Paper No. 40-7
Presentation Time: 9:00 AM-5:30 PM
CHANGING VEGETATION IN NORTHEAST AFRICA: PLANT WAX CARBON ISOTOPE RATIOS INDICATE LATE MIOCENE APPEARANCE OF C4 GRASSES
Carbon isotope ratios in mammalian tooth enamel, soil carbonates, and plant waxes indicate a significant global expansion of C4 grasslands first occurred during the Late Miocene in areas such as northeast Africa. This northeast African vegetation change is of particular interest because of its potential impact on mammalian evolution, including that of hominins. While evidence from soil carbonate and tooth enamel are extensive, marine core isotopic records, have been limited to Deep Sea Drilling Project (DSDP) Site 231 in the Gulf of Aden.
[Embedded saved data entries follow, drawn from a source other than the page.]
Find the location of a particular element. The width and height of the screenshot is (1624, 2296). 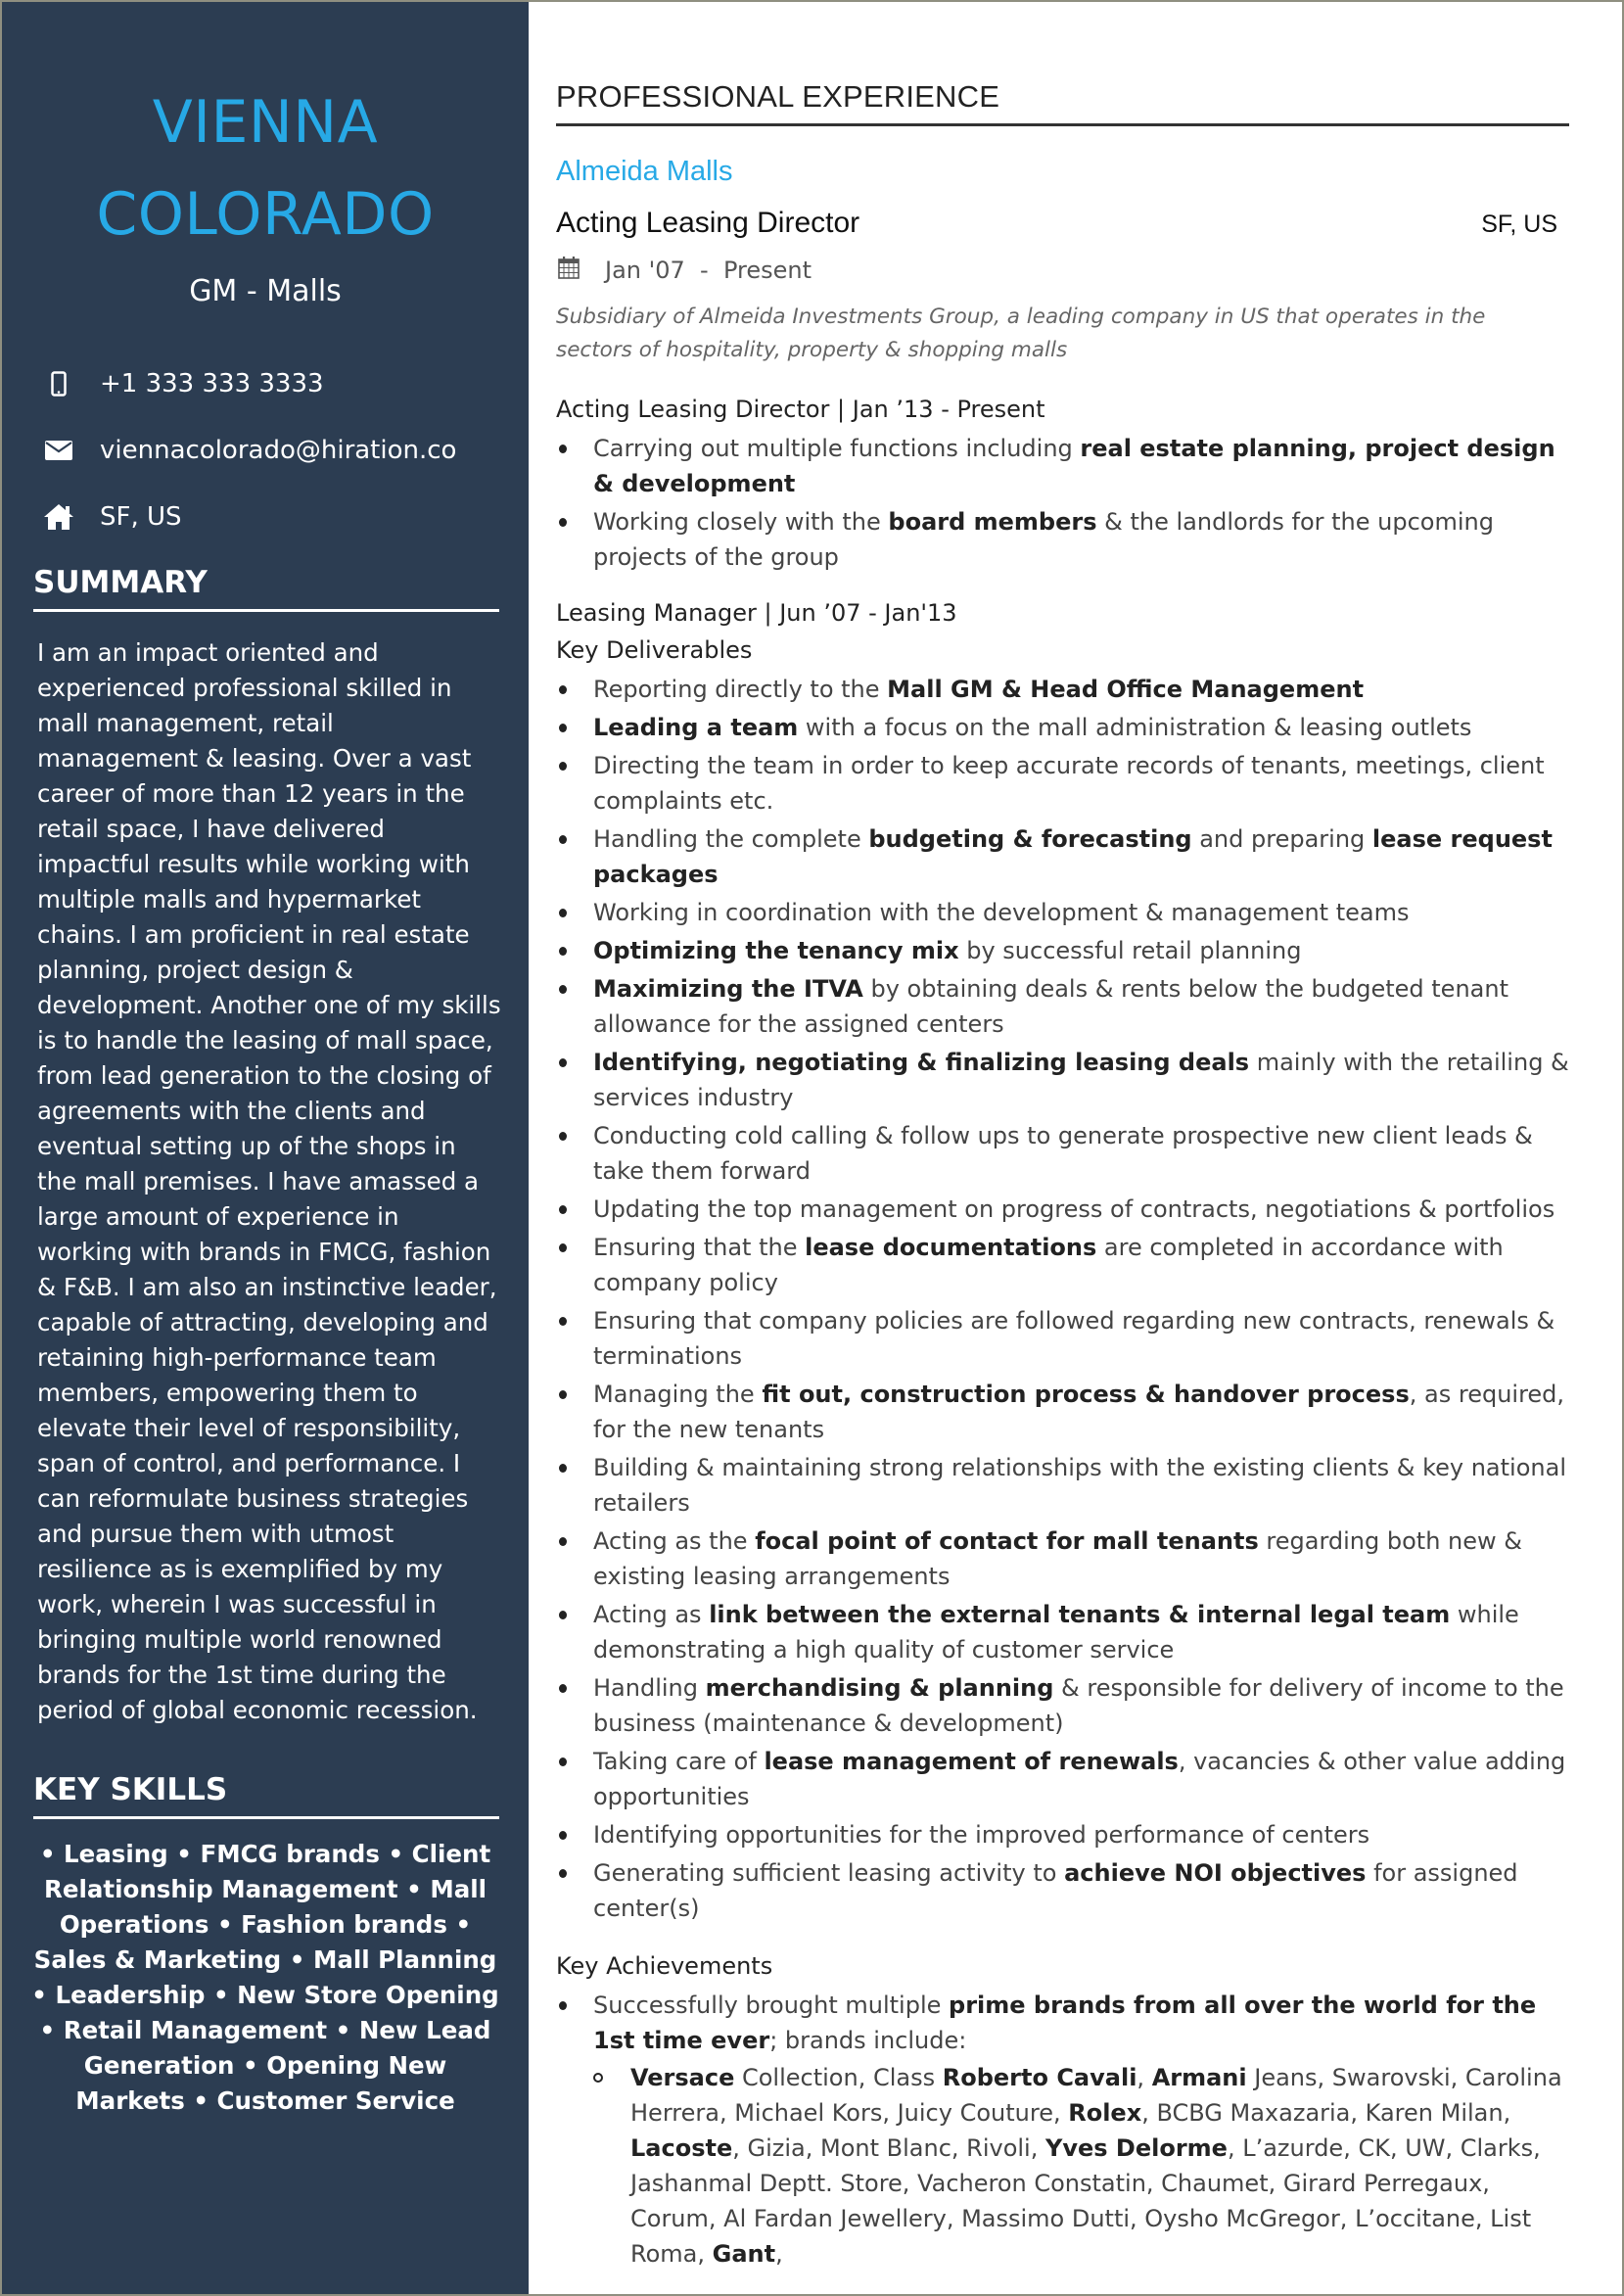

bold-text: board members is located at coordinates (992, 522).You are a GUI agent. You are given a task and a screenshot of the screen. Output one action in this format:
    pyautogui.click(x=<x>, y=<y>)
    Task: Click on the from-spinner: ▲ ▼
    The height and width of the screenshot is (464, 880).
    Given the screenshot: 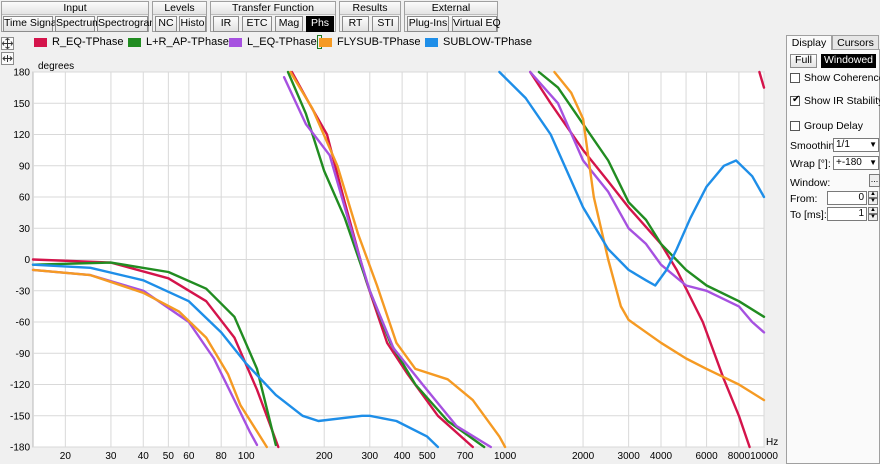 What is the action you would take?
    pyautogui.click(x=873, y=198)
    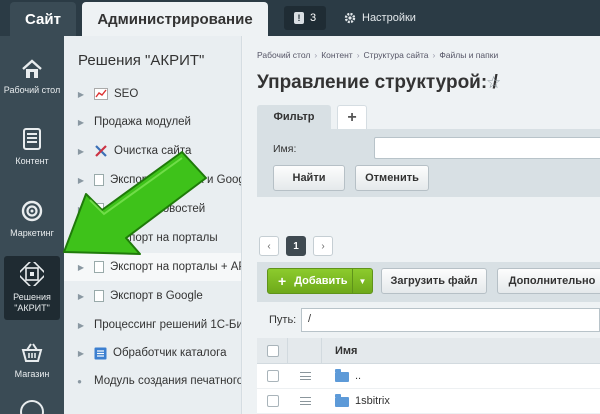 The image size is (600, 414). What do you see at coordinates (142, 122) in the screenshot?
I see `sidebar-item-label: Продажа модулей` at bounding box center [142, 122].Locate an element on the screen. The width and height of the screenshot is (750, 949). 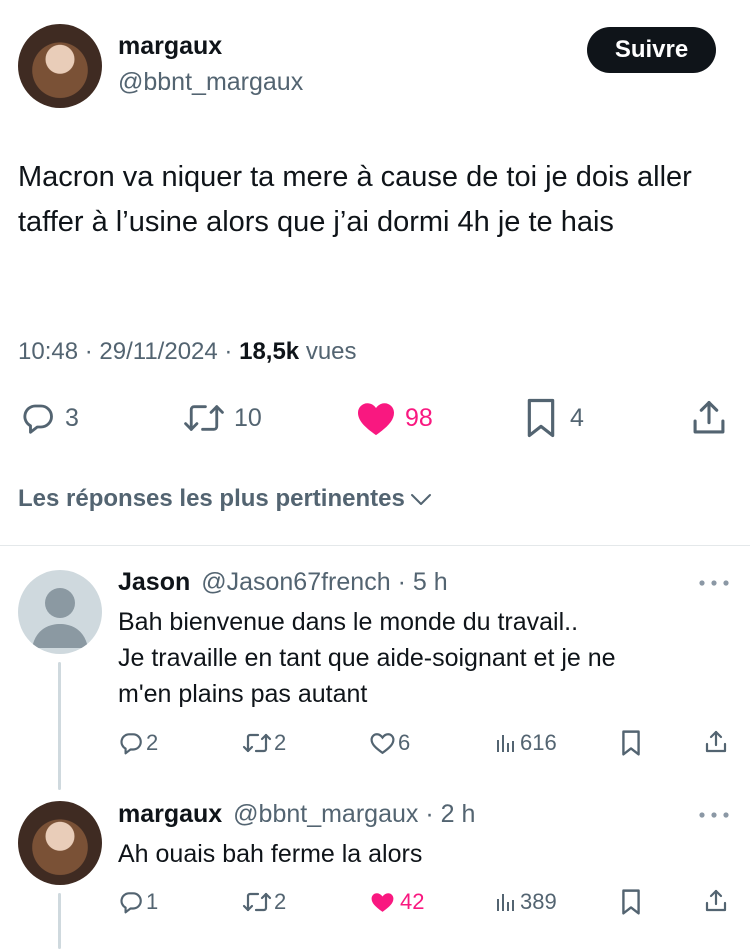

We measured carbon isotope ratios of n-alkanes in 46 samples from DSDP Sites 228 and 232 located in the Red Sea and Gulf of Aden, respectively, as well as from Sites 235 and 241 in the Somali Basin to extend spatial and temporal coverage of vegetation records from marine cores. DSDP cores were chosen based on sediment age and proximity to hominin fossil localities in the Turkana and Awash basins. Sample ages span the last 24 Ma based on updated age-depth models at all four sites using nannofossil biostratigraphy and tephra ages. Carbon isotope data from the Somali Basin suggest that C4 grasses first appeared in the Late Miocene (~10 Ma). In addition, data from all four sites indicate C4 expansion persisted through the Pleistocene. The correlation of our findings with previous mammalian tooth enamel, soil carbonate, and plant wax measurements indicate that C4 expansion played a major role in vegetative variation and mammalian evolution in northeast Africa.